International Business Machines NYSE: IBM stock is trading at its best levels in nearly 10 years.
Take a look at the IBM chart: The stock is up 14.42% in the past month and up 32.47% in the past three months. The stock broke out of a cup-with-handle base in November, clearing a buy point above $151.93.
IBM stock gapped up 9.49% on January 25 after beating fourth-quarter views, as you can see using MarketBeat's IBM earnings data. The company topped analysts' forecasts on both the top and bottom lines.
What's behind the beats and the stock's move? As with any tech stock, you may first guess that AI is the reason, and that would be correct.
AI business doubled
In the fourth quarter earnings report, IBM CEO Arvind Krishna said, "In the fourth quarter, we grew revenue in all of our segments, driven by continued adoption of our hybrid cloud and AI offerings. Client demand for AI is accelerating and our book of business for watsonx and generative AI roughly doubled from the third to the fourth quarter."

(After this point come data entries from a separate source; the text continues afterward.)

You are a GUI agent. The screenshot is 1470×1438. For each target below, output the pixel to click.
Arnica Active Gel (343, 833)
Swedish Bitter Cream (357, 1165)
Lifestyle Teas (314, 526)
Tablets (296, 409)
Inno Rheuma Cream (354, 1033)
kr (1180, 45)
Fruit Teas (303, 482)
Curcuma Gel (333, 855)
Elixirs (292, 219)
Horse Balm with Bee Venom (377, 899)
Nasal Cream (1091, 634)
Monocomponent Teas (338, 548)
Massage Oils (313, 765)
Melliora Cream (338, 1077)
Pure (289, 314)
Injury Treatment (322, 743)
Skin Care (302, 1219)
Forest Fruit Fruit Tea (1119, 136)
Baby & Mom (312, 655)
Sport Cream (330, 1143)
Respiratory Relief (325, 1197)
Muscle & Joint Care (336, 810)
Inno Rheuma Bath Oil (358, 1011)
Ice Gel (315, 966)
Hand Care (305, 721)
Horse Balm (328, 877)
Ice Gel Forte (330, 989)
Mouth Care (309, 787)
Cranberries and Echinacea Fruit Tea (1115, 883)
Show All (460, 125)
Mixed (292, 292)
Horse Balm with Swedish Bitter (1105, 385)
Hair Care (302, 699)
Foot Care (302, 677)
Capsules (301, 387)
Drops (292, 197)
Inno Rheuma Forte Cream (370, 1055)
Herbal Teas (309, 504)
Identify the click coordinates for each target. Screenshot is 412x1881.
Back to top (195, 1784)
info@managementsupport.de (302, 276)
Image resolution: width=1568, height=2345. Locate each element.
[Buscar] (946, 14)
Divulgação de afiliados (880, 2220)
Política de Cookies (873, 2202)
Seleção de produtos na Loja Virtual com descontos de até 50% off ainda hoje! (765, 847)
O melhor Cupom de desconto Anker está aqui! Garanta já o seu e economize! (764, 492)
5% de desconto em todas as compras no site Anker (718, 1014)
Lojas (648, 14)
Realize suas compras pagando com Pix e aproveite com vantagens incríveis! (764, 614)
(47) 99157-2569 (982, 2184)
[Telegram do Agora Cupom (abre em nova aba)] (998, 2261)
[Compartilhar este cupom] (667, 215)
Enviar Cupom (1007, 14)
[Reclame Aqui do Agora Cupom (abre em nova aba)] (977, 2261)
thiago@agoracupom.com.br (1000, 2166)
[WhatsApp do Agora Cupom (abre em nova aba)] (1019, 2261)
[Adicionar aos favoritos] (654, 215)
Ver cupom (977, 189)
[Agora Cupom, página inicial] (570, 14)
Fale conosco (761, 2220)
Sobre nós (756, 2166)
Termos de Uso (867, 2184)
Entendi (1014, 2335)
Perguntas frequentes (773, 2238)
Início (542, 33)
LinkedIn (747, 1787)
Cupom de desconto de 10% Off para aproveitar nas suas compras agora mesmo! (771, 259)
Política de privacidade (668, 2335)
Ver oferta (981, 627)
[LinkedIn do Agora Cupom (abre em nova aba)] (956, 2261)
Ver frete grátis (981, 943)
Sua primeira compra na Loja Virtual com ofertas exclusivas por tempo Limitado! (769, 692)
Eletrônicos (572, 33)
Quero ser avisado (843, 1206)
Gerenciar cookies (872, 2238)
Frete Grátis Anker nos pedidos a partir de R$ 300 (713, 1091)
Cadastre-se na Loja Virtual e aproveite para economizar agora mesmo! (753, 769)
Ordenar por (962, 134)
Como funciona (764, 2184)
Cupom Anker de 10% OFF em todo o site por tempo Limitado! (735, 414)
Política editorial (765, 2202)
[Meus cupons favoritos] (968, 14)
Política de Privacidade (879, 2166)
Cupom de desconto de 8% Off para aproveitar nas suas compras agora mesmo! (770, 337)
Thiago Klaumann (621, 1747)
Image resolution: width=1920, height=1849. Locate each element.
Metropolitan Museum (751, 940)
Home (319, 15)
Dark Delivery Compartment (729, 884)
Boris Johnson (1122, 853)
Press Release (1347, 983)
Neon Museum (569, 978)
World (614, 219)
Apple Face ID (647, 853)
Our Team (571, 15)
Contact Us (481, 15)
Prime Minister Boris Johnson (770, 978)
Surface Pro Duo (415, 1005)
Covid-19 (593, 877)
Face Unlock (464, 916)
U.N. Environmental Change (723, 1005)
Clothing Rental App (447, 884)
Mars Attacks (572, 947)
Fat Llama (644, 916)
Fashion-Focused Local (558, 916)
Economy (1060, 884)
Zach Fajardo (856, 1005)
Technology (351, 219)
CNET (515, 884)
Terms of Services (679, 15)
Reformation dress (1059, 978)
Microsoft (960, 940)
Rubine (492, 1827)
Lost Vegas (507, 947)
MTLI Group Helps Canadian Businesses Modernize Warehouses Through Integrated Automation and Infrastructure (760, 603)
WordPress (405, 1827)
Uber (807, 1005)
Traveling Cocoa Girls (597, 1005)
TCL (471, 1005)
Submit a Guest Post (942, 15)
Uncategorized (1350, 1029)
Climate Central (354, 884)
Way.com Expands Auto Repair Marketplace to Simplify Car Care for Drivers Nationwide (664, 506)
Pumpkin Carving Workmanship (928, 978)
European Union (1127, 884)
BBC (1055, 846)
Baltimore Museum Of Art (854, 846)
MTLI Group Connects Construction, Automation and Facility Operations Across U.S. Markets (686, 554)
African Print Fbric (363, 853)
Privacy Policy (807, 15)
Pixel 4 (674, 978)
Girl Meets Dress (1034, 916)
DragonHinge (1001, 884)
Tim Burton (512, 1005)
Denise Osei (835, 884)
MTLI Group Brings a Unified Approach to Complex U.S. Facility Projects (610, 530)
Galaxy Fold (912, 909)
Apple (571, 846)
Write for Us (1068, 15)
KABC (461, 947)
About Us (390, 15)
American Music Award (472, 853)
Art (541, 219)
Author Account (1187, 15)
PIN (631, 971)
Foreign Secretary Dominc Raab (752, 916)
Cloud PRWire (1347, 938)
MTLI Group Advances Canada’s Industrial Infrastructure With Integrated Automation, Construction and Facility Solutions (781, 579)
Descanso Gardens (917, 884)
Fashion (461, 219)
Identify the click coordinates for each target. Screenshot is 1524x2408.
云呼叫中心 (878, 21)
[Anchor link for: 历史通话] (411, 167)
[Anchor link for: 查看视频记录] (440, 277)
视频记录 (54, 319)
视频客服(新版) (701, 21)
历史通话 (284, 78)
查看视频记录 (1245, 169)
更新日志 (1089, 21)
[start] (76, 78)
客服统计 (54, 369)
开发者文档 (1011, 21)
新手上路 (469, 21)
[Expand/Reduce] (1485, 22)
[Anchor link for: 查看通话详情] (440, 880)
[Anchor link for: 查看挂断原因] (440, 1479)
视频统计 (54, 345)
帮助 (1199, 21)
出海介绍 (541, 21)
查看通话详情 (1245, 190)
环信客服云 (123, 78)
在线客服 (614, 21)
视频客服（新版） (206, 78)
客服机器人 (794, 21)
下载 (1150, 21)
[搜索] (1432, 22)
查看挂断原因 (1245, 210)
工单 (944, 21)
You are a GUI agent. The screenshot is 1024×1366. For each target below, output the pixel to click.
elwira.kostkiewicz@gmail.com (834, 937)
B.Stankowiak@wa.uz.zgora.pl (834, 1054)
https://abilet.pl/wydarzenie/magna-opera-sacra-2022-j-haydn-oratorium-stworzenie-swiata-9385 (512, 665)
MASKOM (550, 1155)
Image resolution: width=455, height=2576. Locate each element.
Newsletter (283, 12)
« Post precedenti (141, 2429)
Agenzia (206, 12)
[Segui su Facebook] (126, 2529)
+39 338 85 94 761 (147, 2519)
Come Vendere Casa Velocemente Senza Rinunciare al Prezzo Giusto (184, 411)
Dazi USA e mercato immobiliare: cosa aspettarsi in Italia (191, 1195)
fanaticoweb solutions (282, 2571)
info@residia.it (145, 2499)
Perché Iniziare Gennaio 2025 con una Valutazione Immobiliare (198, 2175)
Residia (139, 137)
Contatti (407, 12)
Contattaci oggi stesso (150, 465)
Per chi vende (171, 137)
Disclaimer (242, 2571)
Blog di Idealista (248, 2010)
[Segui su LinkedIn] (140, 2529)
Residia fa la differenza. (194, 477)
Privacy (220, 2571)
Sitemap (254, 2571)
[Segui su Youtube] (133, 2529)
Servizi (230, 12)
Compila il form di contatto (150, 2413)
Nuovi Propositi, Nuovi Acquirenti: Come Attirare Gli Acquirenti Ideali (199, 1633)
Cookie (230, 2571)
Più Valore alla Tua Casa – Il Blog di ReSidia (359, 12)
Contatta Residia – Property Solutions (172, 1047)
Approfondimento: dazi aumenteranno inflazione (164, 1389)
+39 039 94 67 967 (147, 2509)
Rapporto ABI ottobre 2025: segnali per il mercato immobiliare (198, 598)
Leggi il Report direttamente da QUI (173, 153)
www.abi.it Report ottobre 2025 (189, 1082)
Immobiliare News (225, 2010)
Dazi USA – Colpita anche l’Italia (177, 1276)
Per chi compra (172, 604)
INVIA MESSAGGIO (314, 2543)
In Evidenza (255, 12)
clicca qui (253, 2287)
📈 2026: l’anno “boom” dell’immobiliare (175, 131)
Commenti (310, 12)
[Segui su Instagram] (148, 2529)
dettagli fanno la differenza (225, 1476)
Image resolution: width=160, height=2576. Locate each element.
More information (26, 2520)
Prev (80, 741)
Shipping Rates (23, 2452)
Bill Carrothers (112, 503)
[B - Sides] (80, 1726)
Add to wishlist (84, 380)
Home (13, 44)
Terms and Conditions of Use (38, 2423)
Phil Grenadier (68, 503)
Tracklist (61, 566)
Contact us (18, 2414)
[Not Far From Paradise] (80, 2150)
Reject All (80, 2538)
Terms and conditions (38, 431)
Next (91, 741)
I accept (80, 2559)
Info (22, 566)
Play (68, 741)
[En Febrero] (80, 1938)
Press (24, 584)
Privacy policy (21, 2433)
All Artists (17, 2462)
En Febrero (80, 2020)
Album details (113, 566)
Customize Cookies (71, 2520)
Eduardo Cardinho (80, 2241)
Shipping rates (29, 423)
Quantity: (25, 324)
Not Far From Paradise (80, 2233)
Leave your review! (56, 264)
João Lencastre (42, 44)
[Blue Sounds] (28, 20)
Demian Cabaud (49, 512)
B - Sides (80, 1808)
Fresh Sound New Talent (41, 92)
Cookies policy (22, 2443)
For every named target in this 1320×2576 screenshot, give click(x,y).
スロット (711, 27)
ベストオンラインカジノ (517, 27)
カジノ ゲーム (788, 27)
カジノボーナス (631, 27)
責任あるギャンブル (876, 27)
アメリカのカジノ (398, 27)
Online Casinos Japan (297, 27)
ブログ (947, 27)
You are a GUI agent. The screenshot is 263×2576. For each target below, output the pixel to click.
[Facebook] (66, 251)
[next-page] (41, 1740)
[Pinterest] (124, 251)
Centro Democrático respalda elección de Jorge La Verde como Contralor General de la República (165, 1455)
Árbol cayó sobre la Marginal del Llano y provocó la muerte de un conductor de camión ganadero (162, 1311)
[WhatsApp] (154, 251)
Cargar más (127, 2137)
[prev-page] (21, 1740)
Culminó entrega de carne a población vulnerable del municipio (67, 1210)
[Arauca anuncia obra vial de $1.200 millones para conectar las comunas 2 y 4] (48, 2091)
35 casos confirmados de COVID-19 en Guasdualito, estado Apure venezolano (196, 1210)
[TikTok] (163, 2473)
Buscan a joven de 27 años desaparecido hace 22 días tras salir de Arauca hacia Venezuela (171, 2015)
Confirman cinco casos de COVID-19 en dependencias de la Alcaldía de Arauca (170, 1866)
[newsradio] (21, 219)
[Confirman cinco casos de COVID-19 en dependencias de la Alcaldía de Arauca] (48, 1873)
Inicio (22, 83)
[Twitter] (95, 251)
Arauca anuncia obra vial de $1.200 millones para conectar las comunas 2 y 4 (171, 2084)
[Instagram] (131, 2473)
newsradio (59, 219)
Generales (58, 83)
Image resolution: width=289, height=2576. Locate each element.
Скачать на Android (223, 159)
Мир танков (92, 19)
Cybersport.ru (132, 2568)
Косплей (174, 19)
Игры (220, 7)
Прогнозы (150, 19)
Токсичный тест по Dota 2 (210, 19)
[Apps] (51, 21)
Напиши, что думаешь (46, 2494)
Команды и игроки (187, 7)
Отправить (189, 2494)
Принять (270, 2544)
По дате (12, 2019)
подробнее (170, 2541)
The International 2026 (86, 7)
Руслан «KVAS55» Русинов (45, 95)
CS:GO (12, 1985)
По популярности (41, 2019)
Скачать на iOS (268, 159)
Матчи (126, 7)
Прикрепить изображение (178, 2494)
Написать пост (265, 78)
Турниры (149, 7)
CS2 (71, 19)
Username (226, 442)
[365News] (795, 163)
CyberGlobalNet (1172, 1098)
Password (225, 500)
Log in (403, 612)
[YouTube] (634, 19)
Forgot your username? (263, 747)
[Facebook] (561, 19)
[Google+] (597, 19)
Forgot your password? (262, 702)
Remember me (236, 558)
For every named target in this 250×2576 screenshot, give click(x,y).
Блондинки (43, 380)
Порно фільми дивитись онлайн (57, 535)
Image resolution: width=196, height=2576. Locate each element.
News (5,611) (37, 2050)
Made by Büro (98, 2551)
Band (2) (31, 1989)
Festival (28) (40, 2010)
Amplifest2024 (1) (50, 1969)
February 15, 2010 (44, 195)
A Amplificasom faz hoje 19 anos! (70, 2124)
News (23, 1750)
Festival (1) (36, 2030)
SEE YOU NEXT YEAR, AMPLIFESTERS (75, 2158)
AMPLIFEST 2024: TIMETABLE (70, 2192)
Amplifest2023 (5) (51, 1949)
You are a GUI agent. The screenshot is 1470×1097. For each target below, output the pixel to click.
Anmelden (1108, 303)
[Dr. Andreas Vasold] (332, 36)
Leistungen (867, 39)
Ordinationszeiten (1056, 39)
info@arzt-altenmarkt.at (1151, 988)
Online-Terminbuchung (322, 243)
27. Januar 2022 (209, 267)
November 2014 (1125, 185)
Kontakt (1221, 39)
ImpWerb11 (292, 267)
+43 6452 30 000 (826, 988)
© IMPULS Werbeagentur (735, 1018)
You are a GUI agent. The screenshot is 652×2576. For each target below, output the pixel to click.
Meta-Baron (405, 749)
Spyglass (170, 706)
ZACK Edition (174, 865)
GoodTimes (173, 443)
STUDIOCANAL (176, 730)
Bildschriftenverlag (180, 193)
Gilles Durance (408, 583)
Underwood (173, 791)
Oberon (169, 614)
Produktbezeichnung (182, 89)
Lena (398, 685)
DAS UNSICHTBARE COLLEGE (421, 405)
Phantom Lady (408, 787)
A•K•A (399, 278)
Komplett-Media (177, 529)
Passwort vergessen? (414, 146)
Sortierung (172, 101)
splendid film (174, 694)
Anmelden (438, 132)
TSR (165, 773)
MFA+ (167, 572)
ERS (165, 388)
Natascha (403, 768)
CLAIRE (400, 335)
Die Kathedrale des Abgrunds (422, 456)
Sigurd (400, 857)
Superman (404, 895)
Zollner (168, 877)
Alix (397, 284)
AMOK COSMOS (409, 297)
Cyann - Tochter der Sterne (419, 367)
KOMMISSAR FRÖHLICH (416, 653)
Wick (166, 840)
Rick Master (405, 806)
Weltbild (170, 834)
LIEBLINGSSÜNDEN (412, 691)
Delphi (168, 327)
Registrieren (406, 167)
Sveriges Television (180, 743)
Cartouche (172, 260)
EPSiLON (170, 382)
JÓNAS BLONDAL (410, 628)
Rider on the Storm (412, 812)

Krishna referred to IBM's watsonx AI platform, launched in 2023. The technology allows users to build and train AI models for a variety of business applications.
IBM has been touting its AI business for the past several quarters, but this marked the largest single-day AI-driven price move since the launch of watsonx.
Analysts expect IBM to earn $10.13 per share this year, a growth of 5% over 2023. Next year, that's seen rising by another 6% to $10.71 a share.
IBM long ago reinvented itself as a tech consultant, rather than a hardware maker.
Potential for AI being realized
Investors didn't consider IBM among the chief beneficiaries of AI in 2023, although the stock posted a one-year gain of 44.18% as shareholders understood the potential was there.
That potential seems to have been realized, as earnings growth accelerated in the past three quarters, and revenue is growing again after being stagnant from late 2022 through mid-2023.
IBM is making clear to investors that it's earned its place among the top artificial intelligence stocks.
In the earnings report, IBM chief financial officer James Kavanaugh cited revenue growth, as well as profit margin expansion, increased productivity gains and strong cash generation as strengths in the quarter.
"Throughout 2023, those strengths enabled us to increase our investment in R&D and talent, and complete nine acquisitions to bolster our hybrid cloud and AI capabilities, all while continuing to return value to shareholders through our dividend," he said.
28 years of dividend increases
The IBM dividend yield is 3.53%; the company has a 28-year track record of increasing its shareholder payout. That lands IBM a spot on MarketBeat's list of dividend achievers.
Over the past decade, IBM has returned capital to shareholders through share buybacks. That reduces the number of shares outstanding, which increases earnings per share. That, in turn, has the effect of boosting investor confidence, often leading to a higher share price.
IBM earnings have increased for the past three years. The company's three-year earnings growth rate is 16%. Its three-year revenue growth rate is 4%.
In the earnings release, Krishna said 2023 revenue growth was in line with the company's expectations.
Analysts boosting price targets
MarketBeat's IBM analyst forecasts show several price target boosts since the fourth-quarter report. The consensus price target is $171.92. That's an 8.49% downside.
It's normal for analysts' targets to exceed the current price after a fast run-up. Analysts may adjust their targets gradually to reflect long-term growth expectations.
In a January 24 research note, Bank of America analysts boosted their price target to $200, giving the stock a rating of "buy."
Despite the fast growth, Bank of America NYSE: BAC views IBM as a defensive investment "given its high exposure to recurring sales, cost-cutting levers, solid balance sheet, potential share gains, and relatively stable margins."
Bank of America also said it expects the company to do further cost-cutting, as well as enhancing its service and software offerings through acquisitions.
"Longer term, we expect IBM to take share in IT spending with its Cloud and AI initiatives," analysts wrote.